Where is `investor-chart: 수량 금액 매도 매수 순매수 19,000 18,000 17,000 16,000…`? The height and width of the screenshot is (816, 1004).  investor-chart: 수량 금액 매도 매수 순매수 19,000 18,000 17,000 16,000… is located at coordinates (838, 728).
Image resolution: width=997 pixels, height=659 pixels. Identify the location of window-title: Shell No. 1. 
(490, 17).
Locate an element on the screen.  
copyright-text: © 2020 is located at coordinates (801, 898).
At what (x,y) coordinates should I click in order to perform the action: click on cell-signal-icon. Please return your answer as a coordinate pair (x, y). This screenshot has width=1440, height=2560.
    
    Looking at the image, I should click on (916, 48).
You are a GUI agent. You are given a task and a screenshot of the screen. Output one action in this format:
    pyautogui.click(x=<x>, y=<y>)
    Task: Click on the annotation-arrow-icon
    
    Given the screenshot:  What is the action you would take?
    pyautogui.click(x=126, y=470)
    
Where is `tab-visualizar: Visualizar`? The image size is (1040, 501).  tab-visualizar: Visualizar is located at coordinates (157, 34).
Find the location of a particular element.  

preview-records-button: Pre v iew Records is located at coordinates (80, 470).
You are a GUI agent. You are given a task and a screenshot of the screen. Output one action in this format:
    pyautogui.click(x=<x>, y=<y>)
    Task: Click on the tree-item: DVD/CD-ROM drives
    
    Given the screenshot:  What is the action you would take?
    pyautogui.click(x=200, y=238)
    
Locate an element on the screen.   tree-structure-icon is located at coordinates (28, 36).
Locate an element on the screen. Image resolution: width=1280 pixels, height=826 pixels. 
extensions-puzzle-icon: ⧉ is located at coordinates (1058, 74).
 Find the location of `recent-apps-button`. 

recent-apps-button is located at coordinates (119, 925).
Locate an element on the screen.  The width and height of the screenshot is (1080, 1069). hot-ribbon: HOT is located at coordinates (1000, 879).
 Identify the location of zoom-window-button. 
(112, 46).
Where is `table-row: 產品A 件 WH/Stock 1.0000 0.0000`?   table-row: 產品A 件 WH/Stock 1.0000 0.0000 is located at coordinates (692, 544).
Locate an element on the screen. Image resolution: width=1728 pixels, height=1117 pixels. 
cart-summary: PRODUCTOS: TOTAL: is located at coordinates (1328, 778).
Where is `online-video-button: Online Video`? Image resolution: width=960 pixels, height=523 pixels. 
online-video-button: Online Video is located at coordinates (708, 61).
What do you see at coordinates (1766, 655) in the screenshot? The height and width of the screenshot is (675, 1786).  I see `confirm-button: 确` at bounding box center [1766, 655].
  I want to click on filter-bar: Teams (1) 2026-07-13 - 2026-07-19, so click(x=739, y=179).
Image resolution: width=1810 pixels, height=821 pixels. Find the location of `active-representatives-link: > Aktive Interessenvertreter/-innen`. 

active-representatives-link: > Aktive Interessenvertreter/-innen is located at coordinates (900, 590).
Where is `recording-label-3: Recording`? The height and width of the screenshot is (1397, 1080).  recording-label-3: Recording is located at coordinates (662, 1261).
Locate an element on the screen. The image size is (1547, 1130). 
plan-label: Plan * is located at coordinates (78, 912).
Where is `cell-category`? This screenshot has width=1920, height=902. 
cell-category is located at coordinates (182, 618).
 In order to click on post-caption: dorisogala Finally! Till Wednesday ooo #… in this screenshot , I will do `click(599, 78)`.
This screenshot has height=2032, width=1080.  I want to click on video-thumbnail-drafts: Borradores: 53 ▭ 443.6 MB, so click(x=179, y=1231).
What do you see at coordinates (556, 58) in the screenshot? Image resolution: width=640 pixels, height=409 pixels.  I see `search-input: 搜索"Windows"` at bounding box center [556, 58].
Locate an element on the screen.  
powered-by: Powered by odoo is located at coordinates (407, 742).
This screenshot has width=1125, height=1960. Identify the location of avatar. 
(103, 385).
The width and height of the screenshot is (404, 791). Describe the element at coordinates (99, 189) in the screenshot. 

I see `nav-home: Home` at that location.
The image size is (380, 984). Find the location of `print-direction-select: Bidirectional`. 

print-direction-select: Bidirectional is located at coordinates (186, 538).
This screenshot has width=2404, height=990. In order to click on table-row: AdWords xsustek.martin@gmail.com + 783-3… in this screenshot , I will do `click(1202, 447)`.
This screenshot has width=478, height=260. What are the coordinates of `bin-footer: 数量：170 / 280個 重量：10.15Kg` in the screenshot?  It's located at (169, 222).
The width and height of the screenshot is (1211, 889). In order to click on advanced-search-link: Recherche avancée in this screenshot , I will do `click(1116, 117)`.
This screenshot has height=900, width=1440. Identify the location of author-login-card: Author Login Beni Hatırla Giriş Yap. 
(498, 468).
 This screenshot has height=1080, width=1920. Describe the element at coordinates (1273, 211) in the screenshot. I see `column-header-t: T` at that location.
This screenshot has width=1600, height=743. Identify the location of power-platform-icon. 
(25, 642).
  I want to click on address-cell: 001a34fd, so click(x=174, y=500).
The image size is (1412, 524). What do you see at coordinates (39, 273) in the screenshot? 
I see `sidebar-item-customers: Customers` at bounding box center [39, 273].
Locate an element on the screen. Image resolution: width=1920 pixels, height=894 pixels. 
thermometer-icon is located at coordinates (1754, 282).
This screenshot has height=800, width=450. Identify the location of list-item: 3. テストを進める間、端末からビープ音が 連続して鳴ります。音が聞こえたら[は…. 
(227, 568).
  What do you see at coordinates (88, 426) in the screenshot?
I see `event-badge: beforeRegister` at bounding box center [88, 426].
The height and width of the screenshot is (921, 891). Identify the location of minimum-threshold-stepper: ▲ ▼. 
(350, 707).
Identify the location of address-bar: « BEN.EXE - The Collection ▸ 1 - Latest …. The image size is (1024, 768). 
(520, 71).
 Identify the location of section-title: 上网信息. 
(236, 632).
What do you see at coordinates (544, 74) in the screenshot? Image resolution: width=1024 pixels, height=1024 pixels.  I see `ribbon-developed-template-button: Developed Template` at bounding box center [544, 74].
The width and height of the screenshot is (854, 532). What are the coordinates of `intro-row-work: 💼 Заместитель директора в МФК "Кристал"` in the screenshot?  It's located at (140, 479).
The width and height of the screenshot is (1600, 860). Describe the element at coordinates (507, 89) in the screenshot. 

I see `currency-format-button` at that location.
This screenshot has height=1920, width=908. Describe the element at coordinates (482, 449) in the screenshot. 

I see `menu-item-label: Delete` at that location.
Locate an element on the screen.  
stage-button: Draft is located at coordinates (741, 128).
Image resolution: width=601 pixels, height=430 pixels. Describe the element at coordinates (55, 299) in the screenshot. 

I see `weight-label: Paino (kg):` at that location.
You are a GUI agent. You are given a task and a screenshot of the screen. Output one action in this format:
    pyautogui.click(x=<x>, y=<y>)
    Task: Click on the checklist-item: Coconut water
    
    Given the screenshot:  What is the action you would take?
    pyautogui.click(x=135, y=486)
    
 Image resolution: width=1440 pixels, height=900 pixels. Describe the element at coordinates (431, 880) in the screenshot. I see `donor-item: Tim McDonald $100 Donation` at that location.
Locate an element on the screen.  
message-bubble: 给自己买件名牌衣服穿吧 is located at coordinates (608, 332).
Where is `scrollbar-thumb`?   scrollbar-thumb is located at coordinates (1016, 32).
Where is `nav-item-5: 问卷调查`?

WHAT IS REQUIRED: Copy out every one of the rows above word for word, keeping each line unchanged.

SOLVED PROBLEM:
Where is `investor-chart: 수량 금액 매도 매수 순매수 19,000 18,000 17,000 16,000…`? The height and width of the screenshot is (816, 1004).  investor-chart: 수량 금액 매도 매수 순매수 19,000 18,000 17,000 16,000… is located at coordinates (838, 728).
Image resolution: width=997 pixels, height=659 pixels. Identify the location of window-title: Shell No. 1. 
(490, 17).
Locate an element on the screen.  
copyright-text: © 2020 is located at coordinates (801, 898).
At what (x,y) coordinates should I click in order to perform the action: click on cell-signal-icon. Please return your answer as a coordinate pair (x, y). This screenshot has width=1440, height=2560.
    
    Looking at the image, I should click on (916, 48).
You are a GUI agent. You are given a task and a screenshot of the screen. Output one action in this format:
    pyautogui.click(x=<x>, y=<y>)
    Task: Click on the annotation-arrow-icon
    
    Given the screenshot:  What is the action you would take?
    pyautogui.click(x=126, y=470)
    
Where is `tab-visualizar: Visualizar`? The image size is (1040, 501).  tab-visualizar: Visualizar is located at coordinates (157, 34).
Find the location of a particular element.  

preview-records-button: Pre v iew Records is located at coordinates (80, 470).
You are a GUI agent. You are given a task and a screenshot of the screen. Output one action in this format:
    pyautogui.click(x=<x>, y=<y>)
    Task: Click on the tree-item: DVD/CD-ROM drives
    
    Given the screenshot:  What is the action you would take?
    pyautogui.click(x=200, y=238)
    
Locate an element on the screen.   tree-structure-icon is located at coordinates (28, 36).
Locate an element on the screen. Image resolution: width=1280 pixels, height=826 pixels. 
extensions-puzzle-icon: ⧉ is located at coordinates (1058, 74).
 Find the location of `recent-apps-button`. 

recent-apps-button is located at coordinates (119, 925).
Locate an element on the screen.  The width and height of the screenshot is (1080, 1069). hot-ribbon: HOT is located at coordinates (1000, 879).
 Identify the location of zoom-window-button. 
(112, 46).
Where is `table-row: 產品A 件 WH/Stock 1.0000 0.0000`?   table-row: 產品A 件 WH/Stock 1.0000 0.0000 is located at coordinates (692, 544).
Locate an element on the screen. Image resolution: width=1728 pixels, height=1117 pixels. 
cart-summary: PRODUCTOS: TOTAL: is located at coordinates (1328, 778).
Where is `online-video-button: Online Video`? Image resolution: width=960 pixels, height=523 pixels. 
online-video-button: Online Video is located at coordinates (708, 61).
What do you see at coordinates (1766, 655) in the screenshot? The height and width of the screenshot is (675, 1786).  I see `confirm-button: 确` at bounding box center [1766, 655].
  I want to click on filter-bar: Teams (1) 2026-07-13 - 2026-07-19, so click(x=739, y=179).
Image resolution: width=1810 pixels, height=821 pixels. Find the location of `active-representatives-link: > Aktive Interessenvertreter/-innen`. 

active-representatives-link: > Aktive Interessenvertreter/-innen is located at coordinates (900, 590).
Where is `recording-label-3: Recording`? The height and width of the screenshot is (1397, 1080).  recording-label-3: Recording is located at coordinates (662, 1261).
Locate an element on the screen. The image size is (1547, 1130). 
plan-label: Plan * is located at coordinates (78, 912).
Where is `cell-category`? This screenshot has width=1920, height=902. 
cell-category is located at coordinates (182, 618).
 In order to click on post-caption: dorisogala Finally! Till Wednesday ooo #… in this screenshot , I will do `click(599, 78)`.
This screenshot has height=2032, width=1080.  I want to click on video-thumbnail-drafts: Borradores: 53 ▭ 443.6 MB, so click(x=179, y=1231).
What do you see at coordinates (556, 58) in the screenshot? Image resolution: width=640 pixels, height=409 pixels.  I see `search-input: 搜索"Windows"` at bounding box center [556, 58].
Locate an element on the screen.  
powered-by: Powered by odoo is located at coordinates (407, 742).
This screenshot has width=1125, height=1960. Identify the location of avatar. 
(103, 385).
The width and height of the screenshot is (404, 791). Describe the element at coordinates (99, 189) in the screenshot. 

I see `nav-home: Home` at that location.
The image size is (380, 984). Find the location of `print-direction-select: Bidirectional`. 

print-direction-select: Bidirectional is located at coordinates (186, 538).
This screenshot has width=2404, height=990. In order to click on table-row: AdWords xsustek.martin@gmail.com + 783-3… in this screenshot , I will do `click(1202, 447)`.
This screenshot has width=478, height=260. What are the coordinates of `bin-footer: 数量：170 / 280個 重量：10.15Kg` in the screenshot?  It's located at (169, 222).
The width and height of the screenshot is (1211, 889). In order to click on advanced-search-link: Recherche avancée in this screenshot , I will do `click(1116, 117)`.
This screenshot has height=900, width=1440. Identify the location of author-login-card: Author Login Beni Hatırla Giriş Yap. 
(498, 468).
 This screenshot has height=1080, width=1920. Describe the element at coordinates (1273, 211) in the screenshot. I see `column-header-t: T` at that location.
This screenshot has width=1600, height=743. Identify the location of power-platform-icon. 
(25, 642).
  I want to click on address-cell: 001a34fd, so click(x=174, y=500).
The image size is (1412, 524). What do you see at coordinates (39, 273) in the screenshot? 
I see `sidebar-item-customers: Customers` at bounding box center [39, 273].
Locate an element on the screen. Image resolution: width=1920 pixels, height=894 pixels. 
thermometer-icon is located at coordinates (1754, 282).
This screenshot has height=800, width=450. Identify the location of list-item: 3. テストを進める間、端末からビープ音が 連続して鳴ります。音が聞こえたら[は…. 
(227, 568).
  What do you see at coordinates (88, 426) in the screenshot?
I see `event-badge: beforeRegister` at bounding box center [88, 426].
The height and width of the screenshot is (921, 891). Identify the location of minimum-threshold-stepper: ▲ ▼. 
(350, 707).
Identify the location of address-bar: « BEN.EXE - The Collection ▸ 1 - Latest …. The image size is (1024, 768). 
(520, 71).
 Identify the location of section-title: 上网信息. 
(236, 632).
What do you see at coordinates (544, 74) in the screenshot? Image resolution: width=1024 pixels, height=1024 pixels.  I see `ribbon-developed-template-button: Developed Template` at bounding box center [544, 74].
The width and height of the screenshot is (854, 532). What are the coordinates of `intro-row-work: 💼 Заместитель директора в МФК "Кристал"` in the screenshot?  It's located at (140, 479).
The width and height of the screenshot is (1600, 860). Describe the element at coordinates (507, 89) in the screenshot. 

I see `currency-format-button` at that location.
This screenshot has height=1920, width=908. Describe the element at coordinates (482, 449) in the screenshot. 

I see `menu-item-label: Delete` at that location.
Locate an element on the screen.  
stage-button: Draft is located at coordinates (741, 128).
Image resolution: width=601 pixels, height=430 pixels. Describe the element at coordinates (55, 299) in the screenshot. 

I see `weight-label: Paino (kg):` at that location.
You are a GUI agent. You are given a task and a screenshot of the screen. Output one action in this format:
    pyautogui.click(x=<x>, y=<y>)
    Task: Click on the checklist-item: Coconut water
    
    Given the screenshot:  What is the action you would take?
    pyautogui.click(x=135, y=486)
    
 Image resolution: width=1440 pixels, height=900 pixels. Describe the element at coordinates (431, 880) in the screenshot. I see `donor-item: Tim McDonald $100 Donation` at that location.
Locate an element on the screen.  
message-bubble: 给自己买件名牌衣服穿吧 is located at coordinates (608, 332).
Where is `scrollbar-thumb`?   scrollbar-thumb is located at coordinates (1016, 32).
Where is `nav-item-5: 问卷调查`?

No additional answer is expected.